Two Sold-Out Shows: London Celebrates The Pianobull and His Best Pieces

Chilly Gonzales is on everyone’s and especially the cyberpeople’s lips at the moment – thanks to two guys in robot costumes. So it didn’t come as a surprise that prior to his two London concerts last week, Cadogan Hall was filled with whisperings, if he would at least partly play his song from the forthcoming Daft Punk album. He did. And everyone with a Beethoven-esque brain could actually even hear it – with their mind’s ear. Since he only let his fingers silently touch the keys, which was visible for everyone via the giant screens under the rededicated church’s ceiling and stretching from one side of the stage to the other.

The installation is known as PianoVision and was designed by Berlin artist Nina Rhode aka Ninja Pleasure. It shows Gonzales’ hands from above, coarse grained and in black and white, as if a silent movie’s soundtrack had become the object of portrayal itself. His fingers play the leading role. Sometime they delicately dance over the keys like an arachnid ballet performance, sometimes they gently caress the instrument almost without even touching it and then the next moment they seem to make the screen vibrate with hammering moves. As if evidence was needed at all, when he plays “White Keys”, the audience witnesses that he really stays in the white section only – unlike Minor Fantasy, where the black keys come back into play as an essential element. Apropos, Gonzales’ longest digit has almost exactly the same size as one black key and each hand spans an octave and a half. Without PianoVision, observations like this would not be possible. The projection democratizes the concert by adding the luxury of best view from all seats. Usually the upper part of the body is the only moving part for most audience members when visiting a piano concert, whereas for the hands it looks as if the huge grand piano beast had swallowed them.

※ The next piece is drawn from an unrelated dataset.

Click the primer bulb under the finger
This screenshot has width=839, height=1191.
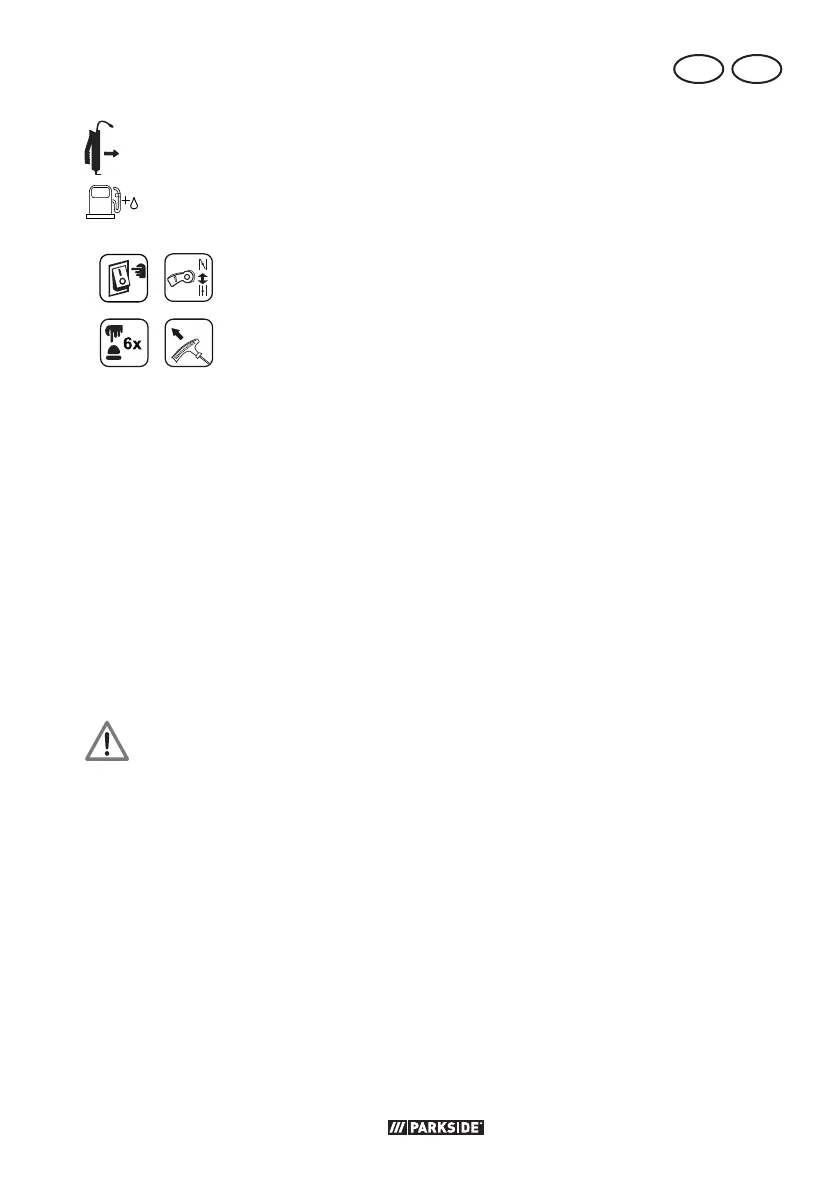113,354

PianoVision channels the concentration and makes you focus on the substance. It almost makes one forget that these hands are attached to a man. The fingers’ choreography creates a very own poesy that absorbs the listener and viewer all too much. But Gonzales wouldn’t be Gonzales, if he would allow single body parts to steal the show – no matter if it is three testicles or two hands. So he jokes and raps his way into the Londoners’ hearts (if he hasn’t already had a place in there), who in return are far from being stingy with spontaneous reactions and applause. Amongst them, Jarvis Cocker, Kimbra, Peter Serafinowicz and Akira The Don were spotted. The frantically they clap, the carefully they listen, for example, when he speaks of the imaginary boundaries he draws, so he doesn’t become lost in composition. As a result, the main rule for one of the more baroque Solo Piano II pieces, Evolving Doors, was “No Arpeggios!” (he used them generously when making Train of Thought). In the end, the note-by-note-performance of a chord would be nothing but a cheap trick to create the illusion of musicality. The idea of boogie-woogie is an evolution of the Arpeggio, but: “It looks better on paper! Listen, Jools Holland!”, Gonzales rumbles into the BBC entertainer’s direction, who inexplicably hasn’t invited him to his show yet. Also at these funny and educational parts of the show, PianoVision is an enriching addition. The audience turns even more into a master class and some may have actually learned though the visual perception along with the spoken parts. And if it was only the Claydermanian canon: “Teasing the note makes old ladies really wet!” – an advice Gonzales gave as the prelude to Beans.

Only twice PianoVision gets interrupted and two mini movies occur instead of Gonzales’ hands. At those moments, he actually performs the soundtrack to a silent movie, a comic for instance. It shows the metamorphosis of a man, his metamorphosis. To the strains of a furiously climactic Dot, the grand piano turns into a wild bull, who turns against his player. After a short fight, the man amalgamates with the creature and struts away as a part of it, as a reversed Minotaur – man above and pianobull below the belt. Perhaps this illustrates parts of one of Gonzales’ inner fights. The result may be the first edition of Solo Piano, after years of musical experiments the reversion of the piano – and solo the piano. And so the Pianotaur dashes off stage after a thrilling show including songs of Solo Piano and Solo Piano II as well as The Unspeakable and two encores. Behind he leaves a (star)dust cloud and a standing crowd at Cadogan Hall.